Edinburgh Festival 97

Sue Wilson
Wednesday 20 August 1997 23:02 BST
Comments

In a marked departure from the actor/ writer/ director's trademark ultra-disciplined intensity, this peculiarly half-baked Berkoff two-hander comes over all camp and naughtily playful about what he describes as the "delightful" British institution of the massage parlour - the kind where it's the "extras" that count. Strung together around the scenario of a stereotypically stultified Cockney couple who end up confronting each other unexpectedly across the massage table - he being a regular patron of such establishments, she having been secretly working in the one down the road - it features Berkoff in overblown mincing drag, spending much of the time ringing repetitious changes on hyperbolic descriptions of a hand-job.

This is supposedly the show's main source of humour - its use of quasi- Shakespearian rhyming verse and strings of elaborately high-flown similes to describe something so irreducibly smutty.

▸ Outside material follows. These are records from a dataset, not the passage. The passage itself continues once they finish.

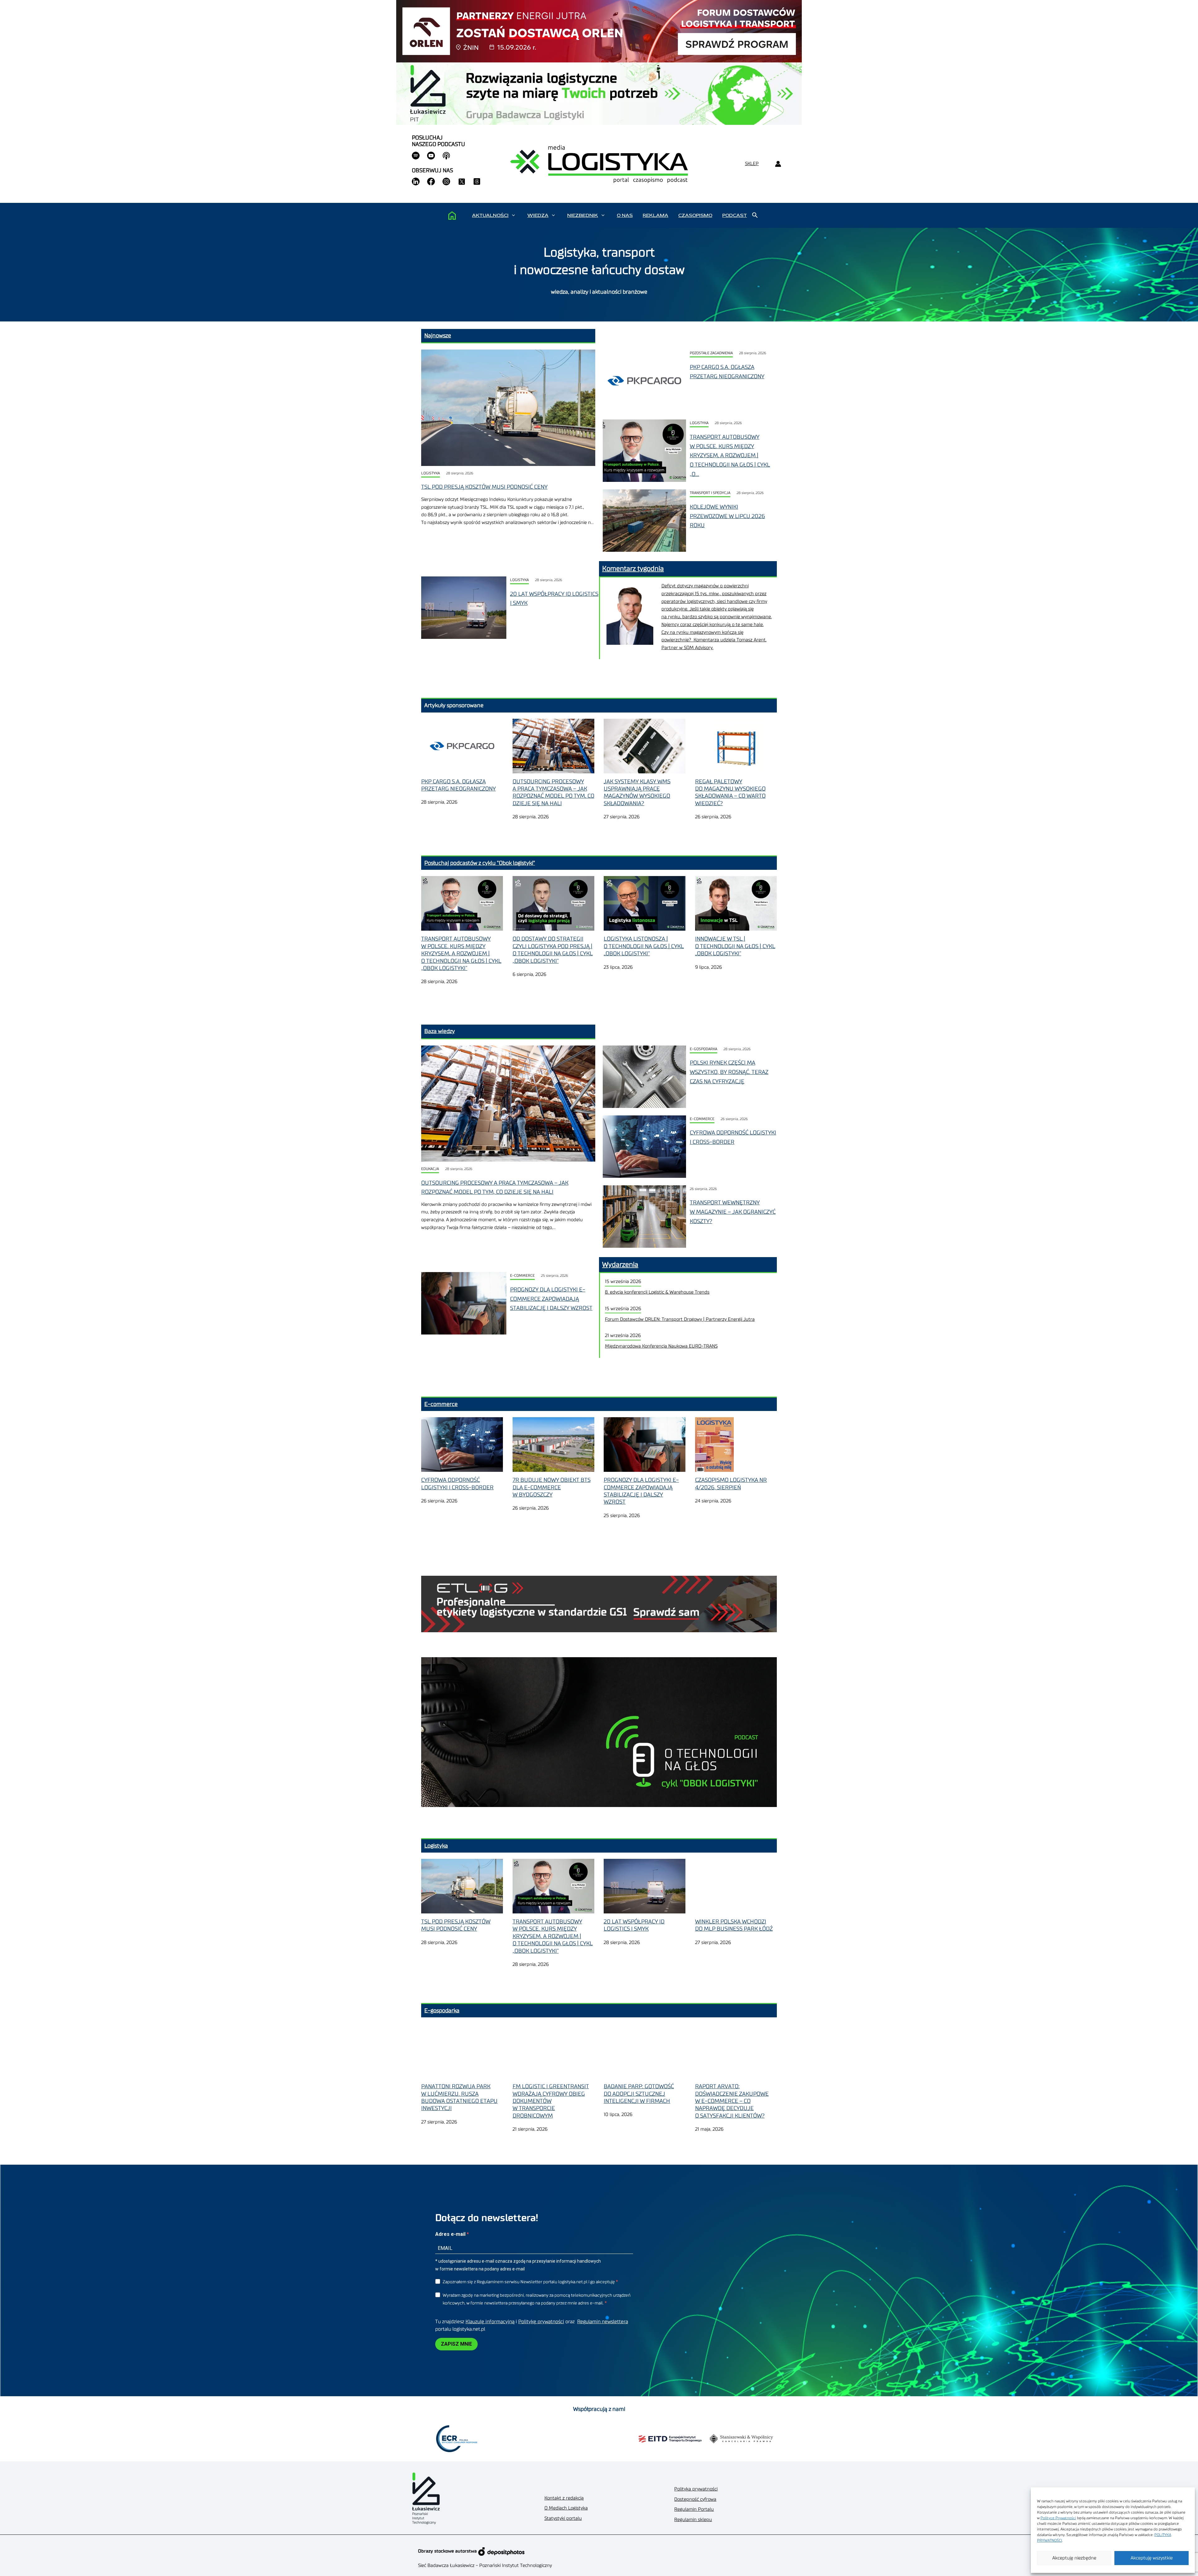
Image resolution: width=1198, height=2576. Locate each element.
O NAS (625, 215)
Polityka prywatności (696, 2489)
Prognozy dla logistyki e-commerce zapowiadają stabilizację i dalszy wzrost (551, 1299)
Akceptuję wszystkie (1152, 2558)
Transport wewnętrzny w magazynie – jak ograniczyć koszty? (733, 1212)
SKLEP (752, 163)
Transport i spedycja (710, 493)
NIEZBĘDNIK (582, 215)
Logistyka (430, 473)
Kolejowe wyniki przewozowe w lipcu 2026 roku (727, 516)
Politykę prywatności (541, 2321)
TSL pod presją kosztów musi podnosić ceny (484, 487)
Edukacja (430, 1169)
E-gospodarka (703, 1049)
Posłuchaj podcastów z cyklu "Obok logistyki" (479, 863)
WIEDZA (537, 215)
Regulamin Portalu (694, 2509)
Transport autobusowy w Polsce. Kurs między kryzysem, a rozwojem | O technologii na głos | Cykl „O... (730, 455)
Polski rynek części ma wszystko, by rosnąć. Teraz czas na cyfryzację (729, 1072)
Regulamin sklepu (693, 2519)
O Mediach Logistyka (566, 2508)
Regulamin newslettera (602, 2321)
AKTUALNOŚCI (490, 215)
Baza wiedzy (439, 1031)
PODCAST (734, 215)
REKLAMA (655, 215)
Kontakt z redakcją (564, 2498)
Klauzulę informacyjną (489, 2321)
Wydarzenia (620, 1264)
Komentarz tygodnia (633, 568)
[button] (513, 215)
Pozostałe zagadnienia (711, 353)
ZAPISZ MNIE (456, 2344)
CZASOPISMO (695, 215)
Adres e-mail (451, 2234)
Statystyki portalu (563, 2518)
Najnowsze (437, 335)
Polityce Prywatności (1058, 2518)
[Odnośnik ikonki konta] (778, 164)
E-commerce (702, 1119)
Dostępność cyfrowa (695, 2499)
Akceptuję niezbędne (1074, 2558)
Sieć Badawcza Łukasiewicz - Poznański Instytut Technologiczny (485, 2565)
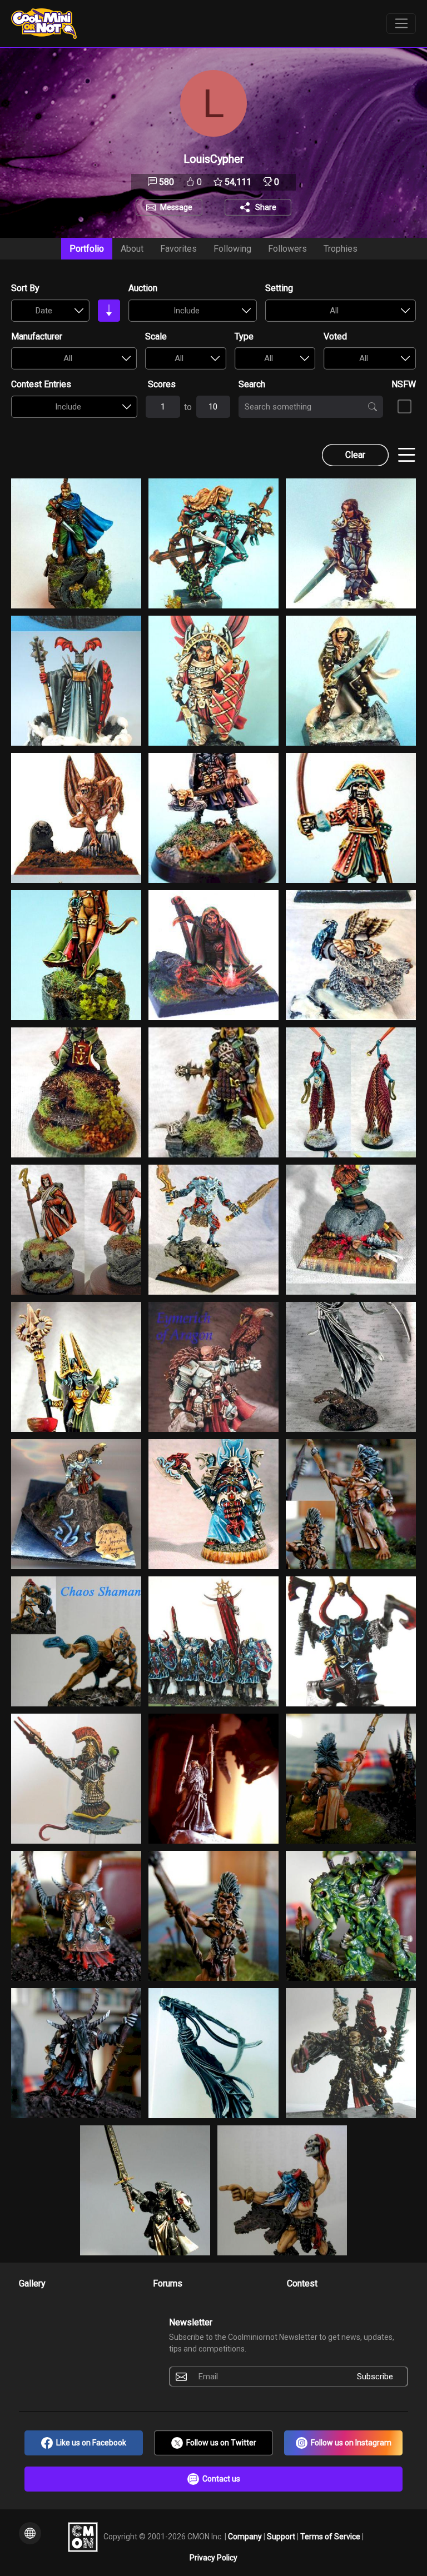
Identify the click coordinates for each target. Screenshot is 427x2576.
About (132, 248)
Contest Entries (41, 384)
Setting (279, 288)
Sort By (25, 288)
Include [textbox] (186, 311)
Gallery (32, 2283)
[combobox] (50, 310)
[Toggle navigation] (401, 23)
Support (282, 2536)
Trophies (341, 248)
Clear (355, 455)
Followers (287, 248)
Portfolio (86, 248)
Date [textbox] (44, 311)
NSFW (403, 384)
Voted (335, 336)
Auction (142, 288)
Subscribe (375, 2377)
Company (246, 2536)
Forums (167, 2283)
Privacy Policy (213, 2557)
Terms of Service (331, 2536)
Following (232, 248)
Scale (156, 336)
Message (176, 207)
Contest (302, 2283)
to (188, 407)
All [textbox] (334, 311)
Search (252, 384)
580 (165, 182)
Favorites (178, 248)
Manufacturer (36, 336)
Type (244, 336)
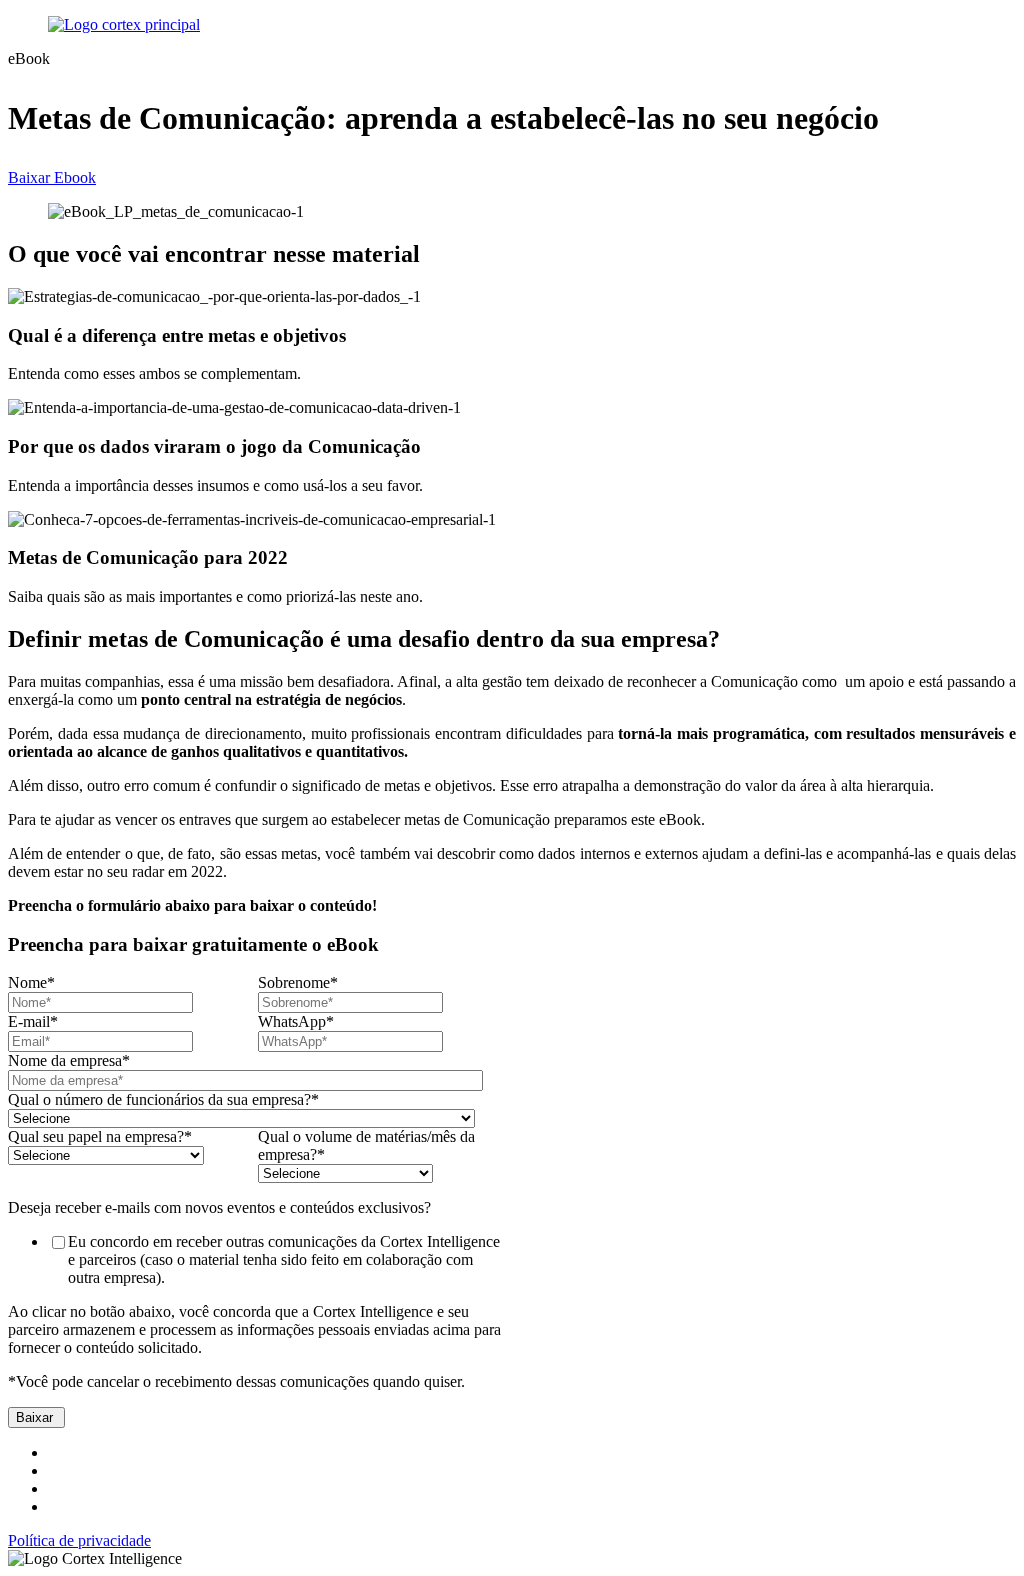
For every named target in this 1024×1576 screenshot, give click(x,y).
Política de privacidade (79, 1540)
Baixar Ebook (52, 177)
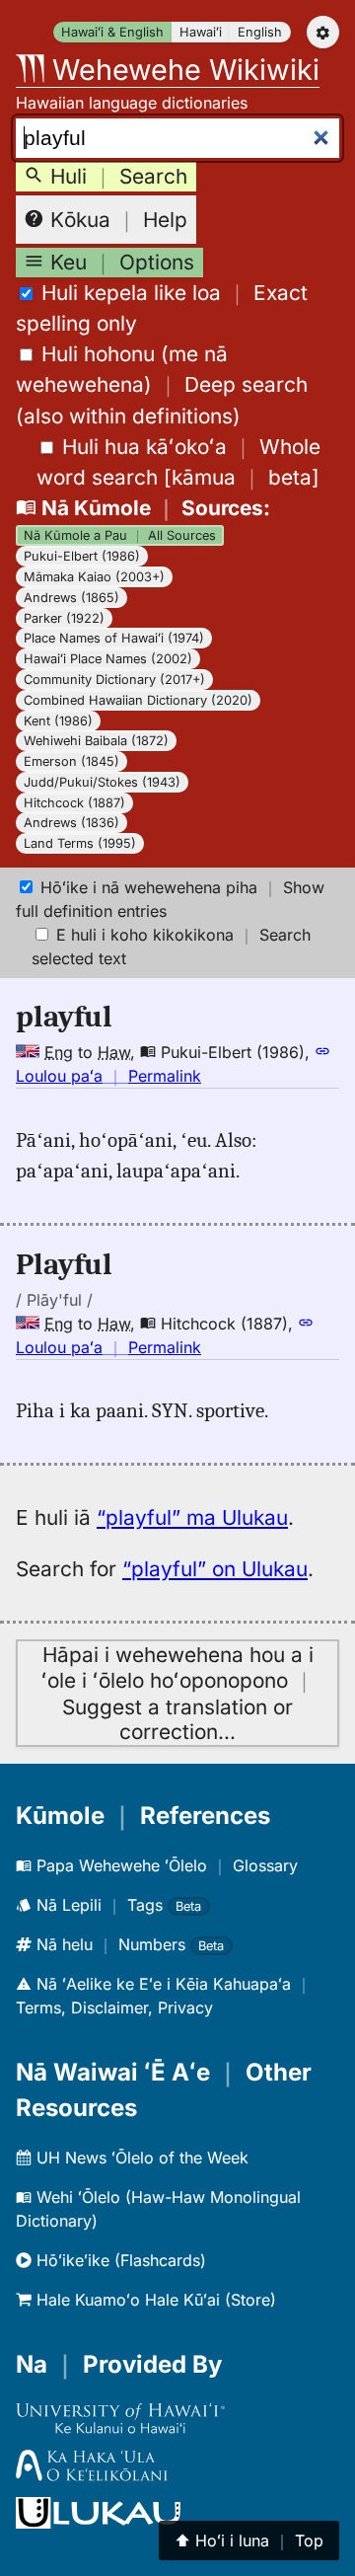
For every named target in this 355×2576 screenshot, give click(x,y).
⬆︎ (249, 2540)
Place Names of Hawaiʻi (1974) (114, 638)
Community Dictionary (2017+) (114, 679)
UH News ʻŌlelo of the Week (140, 2157)
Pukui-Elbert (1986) (82, 556)
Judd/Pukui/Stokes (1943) (102, 782)
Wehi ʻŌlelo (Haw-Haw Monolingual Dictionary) (158, 2209)
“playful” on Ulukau (215, 1568)
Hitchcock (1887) (74, 803)
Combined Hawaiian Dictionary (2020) (138, 700)
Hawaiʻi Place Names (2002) (108, 658)
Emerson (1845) (71, 761)
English (260, 32)
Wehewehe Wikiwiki (182, 69)
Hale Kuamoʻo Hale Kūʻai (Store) (154, 2300)
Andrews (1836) (71, 822)
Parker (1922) (64, 618)
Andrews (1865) (71, 597)
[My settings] (323, 32)
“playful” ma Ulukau (192, 1517)
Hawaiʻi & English (112, 32)
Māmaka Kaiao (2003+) (94, 576)
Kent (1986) (58, 721)
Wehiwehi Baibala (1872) (96, 740)
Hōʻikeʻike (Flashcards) (119, 2260)
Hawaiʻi (200, 32)
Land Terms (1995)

But, while one can perhaps admire the writing's technical ingenuity, the joke - not exactly riotous to start with - is flogged to death and beyond. Besides becoming increasingly tedious, these endlessly circling variations effectively stall any real sense of movement through the piece, making for a very long 90 minutes.

According to his programme notes, Berkoff is concerned partly with exposing the "favourite British pastime" of euphemism-cloaked sexual hypocrisy - the existence of which is hardly headline news, although the factors behind it might have made a fertile starting-point. He seems uninterested, however, in digging below the surface, preferring to present it essentially as one of those quaint national quirks, the massage parlour depicted as a sort of friendly neighbourhood sanctuary where your regular British bloke can find "relief" of a type that his (invariably) sour-faced, nagging wife won't provide. Another joke, obviously, given the ending, but again the irony remains unexplored. The wife / masseur's lascivious enjoyment of her work, meanwhile, in Berkoff's portrayal of her as half happy hooker, half mythic temptress, handily sidesteps any troublesome potential questions of exploitation or abuse.

While Berkoff wiggles about camping it up, Barry Philips fills in as the husband and various punters, twice taking the spotlight to deliver long, Priapic, fantasy soliloquies, the second of which especially, featuring two schoolgirls masturbating amid an English pastoral idyll, could have been lifted near-verbatim from Hustler. Like the rest of Berkoff's putative shock-tactics - essentially amounting to graphic descriptions of the masseur's trade and liberal use of the word "cock" - these sequences came across as both undirected (why were they there?) and crudely blunt-edged; you don't go to see Berkoff expecting decorum, after all. Many in the audience, it must be said, seemed to relish the sight of Berkoff letting his hair down, but the sight of him playing against type glaringly fails to conceal the production's basic lack of structure or illuminating substance.